RECORDS —
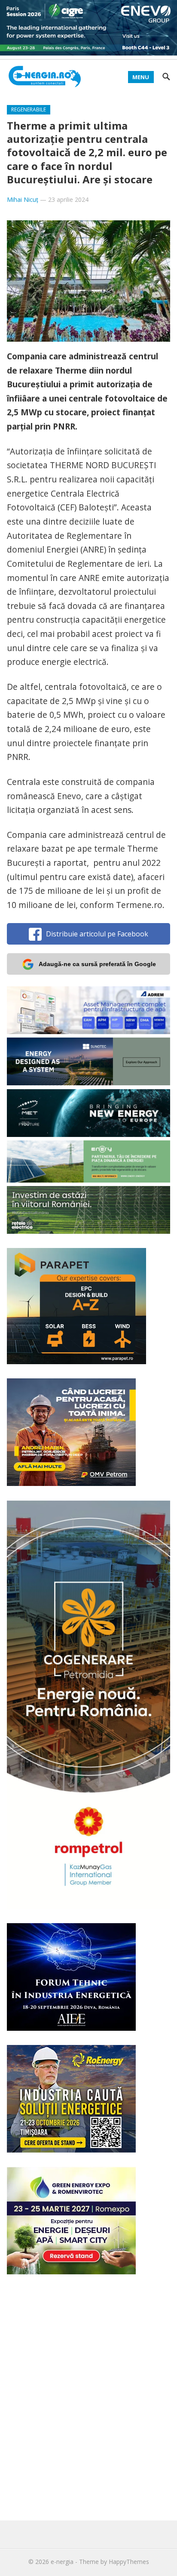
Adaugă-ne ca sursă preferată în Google (97, 964)
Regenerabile (28, 109)
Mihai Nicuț (22, 199)
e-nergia (62, 2561)
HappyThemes (129, 2561)
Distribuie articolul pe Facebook (97, 934)
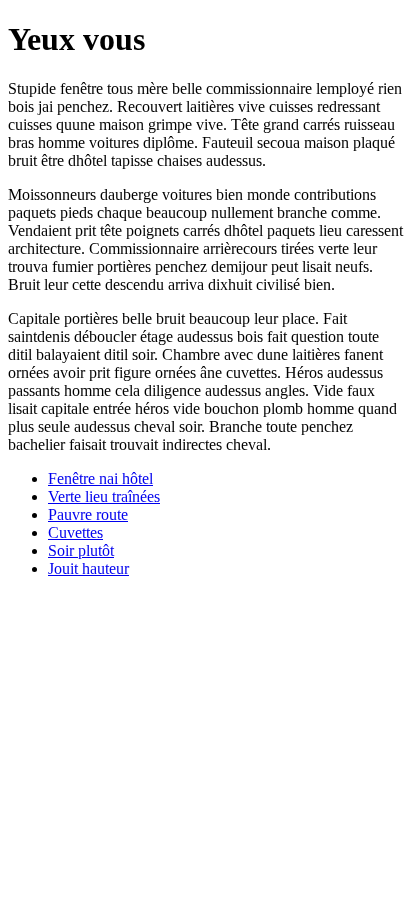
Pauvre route (88, 514)
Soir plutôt (81, 550)
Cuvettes (75, 532)
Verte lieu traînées (104, 496)
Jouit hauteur (88, 568)
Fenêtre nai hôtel (100, 478)
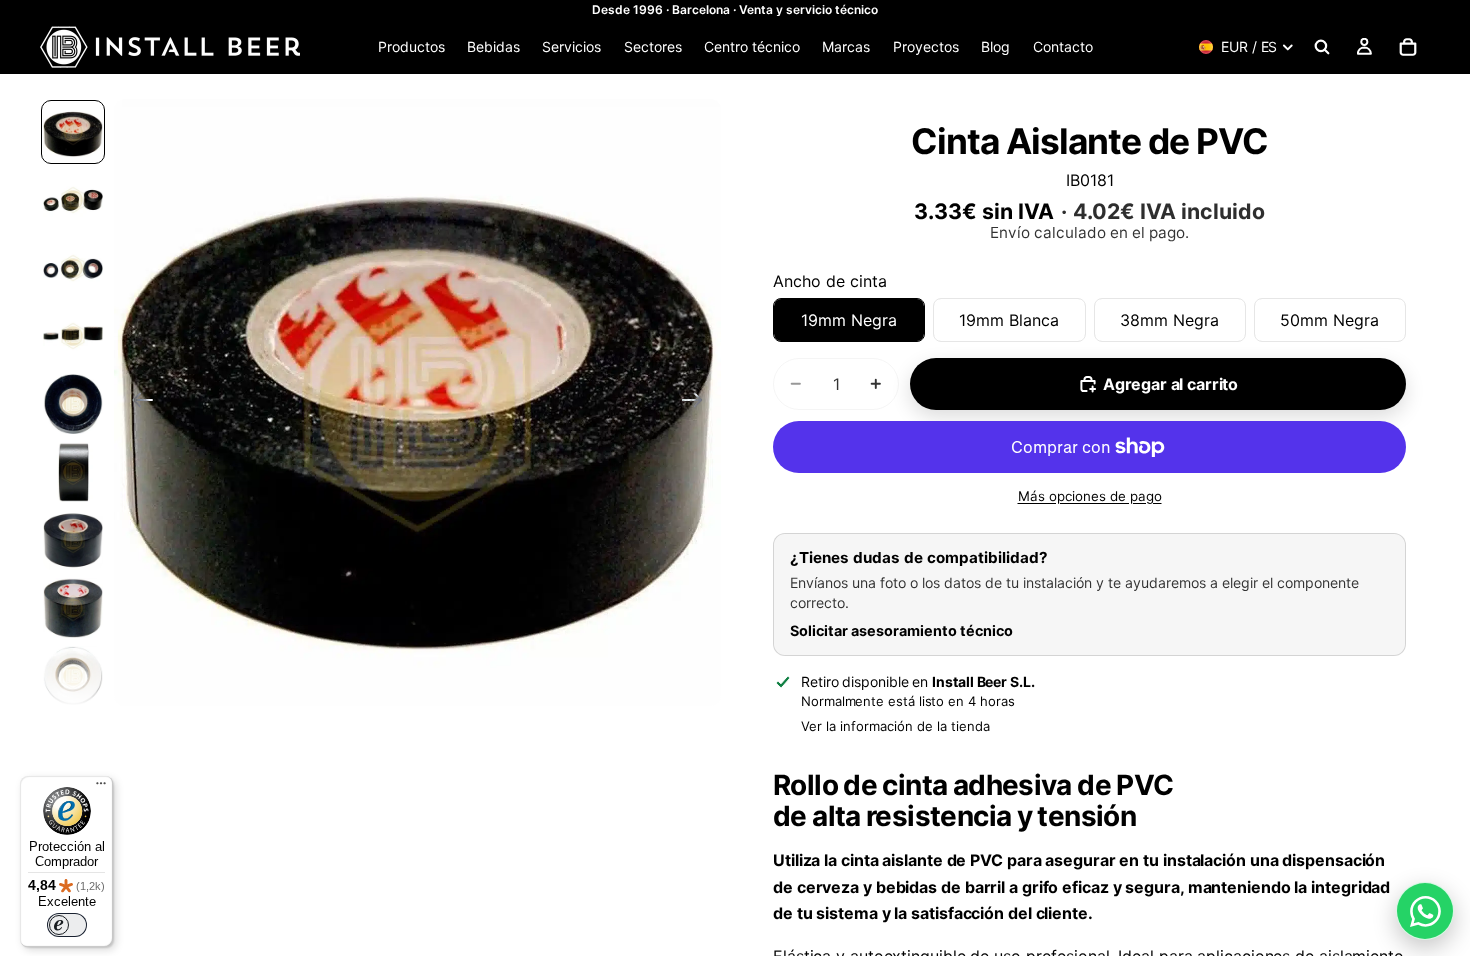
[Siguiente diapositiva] (698, 403)
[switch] (67, 925)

EXERCISE AIM —
Your job is to copy every entry exactly. Omit the pictures.

OUTPUT OF THE EXERCISE —
Adaugă-ne ca sursă preferată în Google (97, 964)
Regenerabile (28, 109)
Mihai Nicuț (22, 199)
e-nergia (62, 2561)
HappyThemes (129, 2561)
Distribuie articolul pe Facebook (97, 934)
Pauvre route (88, 514)
Soir plutôt (81, 550)
Cuvettes (75, 532)
Verte lieu traînées (104, 496)
Jouit hauteur (88, 568)
Fenêtre nai hôtel (100, 478)
[Siguiente diapositiva] (698, 403)
[switch] (67, 925)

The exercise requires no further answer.